Easy stencil or graffiti effect in Spark AR
Layering the camera view on top of a different background results in some cool effects. With just a little setup, you can create some cool stencil effect lenses to recreate a wood burning type effect. This tutorial will go over everything you need to know. You can view an example of this type of filter by clicking here or by scanning the code below.
We are going to do everything in the patch editor for this effect, no need to add anything to the scene. This tutorial does assume some familiarity with the patch editor.
The first thing you are going to need is a set of images for the background. In this tutorial I am using some pictures of wood to simulate a wood burning effect, but feel free to use whatever you want. You'll want a simple background, but something more interesting than just a solid color. Paper or wall images could also work well for this. I also recommend getting some sort of noise/grain texture. This is optional, but it will help us blend things in later. Feel free to use the one below (released under a CC-0 license - feel free to use however you want):
We will mostly be using the built-in patches, but we do need to import a few from the Asset Library. Go ahead and import the
TriTone Shader patches. We also need a
Scene Render Pass so select the Device in the Scene panel and then create the default render pipeline in the object properties over on the right-hand side of the screen.
The basic approach is to convert our image into a black and white version of itself and overlay that over some background. Let's start with the stencil part. To do this, we are going to convert our image to a grayscale version of itself and then use the TriTone patch to threshold that image to just black or white. But, before we do that, I'm going to add a slight blur effect. The reasoning behind the blur is to smooth out some of the detail. We aren't going to add so much blur as to lose definition, but we are going to add enough to take out some of the noisy details.
cameraTexture0 patch that came along with the render pass and connect that to the Blur patch. I used a blur amount of 0.5. If you try to connect the output of the Blur to the Scene Render Pass, you are going to get an error. To fix it, just add a Shader Render Pass in between the Blur and the Scene Render Pass. Everything we do is going to feed into the Shader Render Pass from here on out.
Now that we have the blur, let's create the main stencil effect! Send the output of the Blur into the Luminance patch to convert to grayscale, and then send that output into the TriTone patch before heading back into the Shader Render Pass. The TriTone will convert our image into three distinct colors, but we only want two distinct colors. Set both the Highlight and Midtone colors to white and the Shadow color to black. Set the Highlight Threshold to 1 and then set the Shadow Threshold to somewhere between 0.2 and 0.4. You now have your basic stencil effect!
Now that we have the stencil effect, let's add in our background. If you haven't already, import your background images. Then add some
Option Picker patches so the user can cycle through a few different backgrounds. Then add a
Multiply patch and use the stencil effect as the top input and the background as the bottom input.
Great! We have our stencil effect, but it is a little harsh looking. Let's blend things together better. To start, head back to the TriTone patch and adjust the shadow color. Brightening it up a little to something like a dark brown helps the background show through. For my example a dark brown works because I am using a wood background, so feel free to adjust the tint to something that works better with whatever background you are using.
Letting the background show through a little really helps sell our stencil effect, but our actual stencil portion of the effect is a little too uniform. If we add a little noise to break it up, we can blend the stencil into the background a little better. Remember that noise image I mentioned at the beginning of the tutorial? Go ahead and import that (or a noise image of your choosing). Add a
Blend patch and connect your noise image to the Source input, the TriTone patch to the Destination, set the Blend Mode to 'Multiply,' and then go ahead and connect that to the Shader Render Pass (temporarily removing the background). You will now see noise overlayed on the stencil effect, except you'll notice it is uniform across the entire effect, even in the white area. This is okay, but it will add noise to the entire image and not just to our stencil, so let's make sure that portion of the image stays white.
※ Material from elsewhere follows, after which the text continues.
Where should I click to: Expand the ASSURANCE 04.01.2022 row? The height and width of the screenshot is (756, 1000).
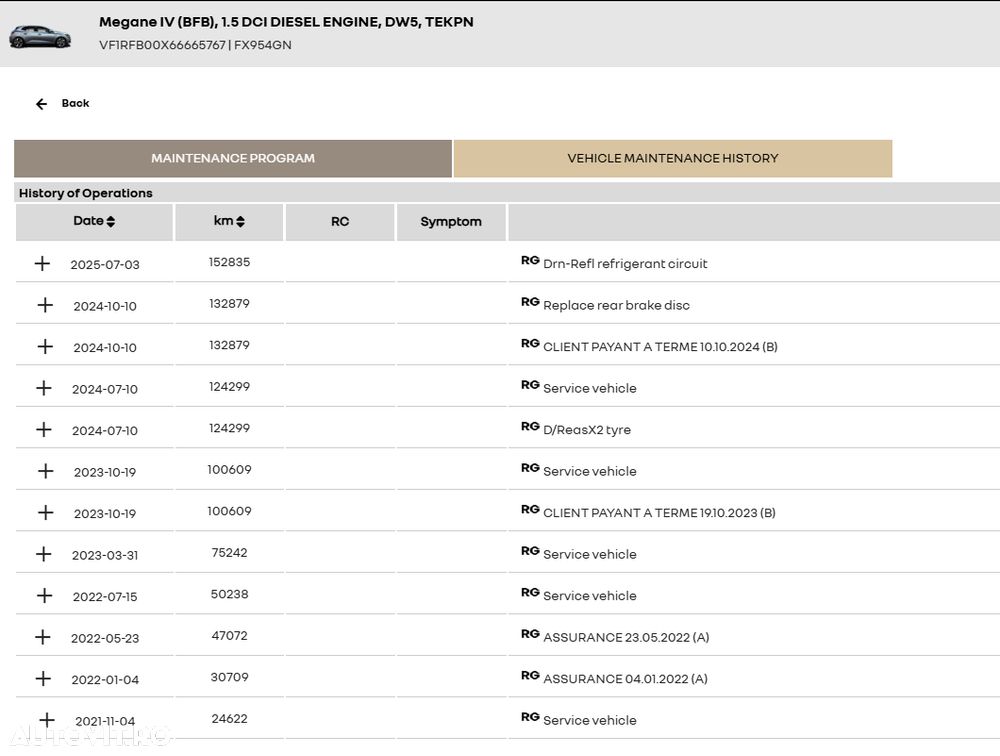[x=43, y=679]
Mix patch and connect the output of the Blend patch to the top input and connect the TriTone patch to the Alpha input. For the middle input set that at 1 and then connect your Mix patch to the Shader Render Pass. You will now see your original stencil effect with the noise applied just to the dark portion of the image. What we are doing with the Mix patch is taking our noisy version of the stencil effect and using the original stencil effect to choose whether to show the color white or the stencil (the middle input being set to 1 is equivalent to the color white).
Now that we have the noise mixed in with the stencil effect, plug the output of the Mix patch into the top input of the Multiply patch from before and connect that to the Shader Render Pass. You now have your finished effect, background and all! The added noise is subtle, but it helps the stencil effect layer on top of the background better and it looks a little more natural.